■ **TASK STATEMENT**: Pull from the data below each line where the word "width" occurs, and copy it.

Saved entries:
_ _ _ _ _ _ _

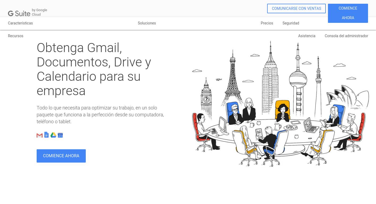Click the Google Drive triangle icon
376x204 pixels.
tap(53, 135)
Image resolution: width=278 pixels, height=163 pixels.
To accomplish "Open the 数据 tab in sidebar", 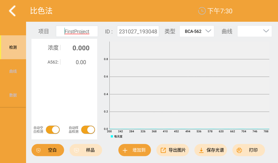I will click(13, 95).
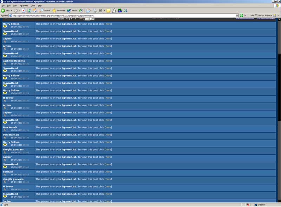Open the Media pane from the toolbar

[x=72, y=11]
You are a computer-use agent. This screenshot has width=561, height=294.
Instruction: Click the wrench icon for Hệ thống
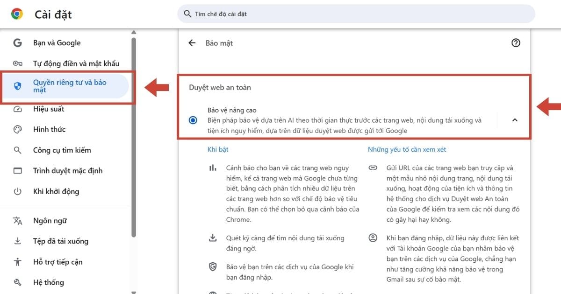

_ _ _ _ _ _ _

■ **EXERCISE SOLUTION**:
Image resolution: width=278 pixels, height=163 pixels.
You are a computer-use agent. This screenshot has width=561, height=294.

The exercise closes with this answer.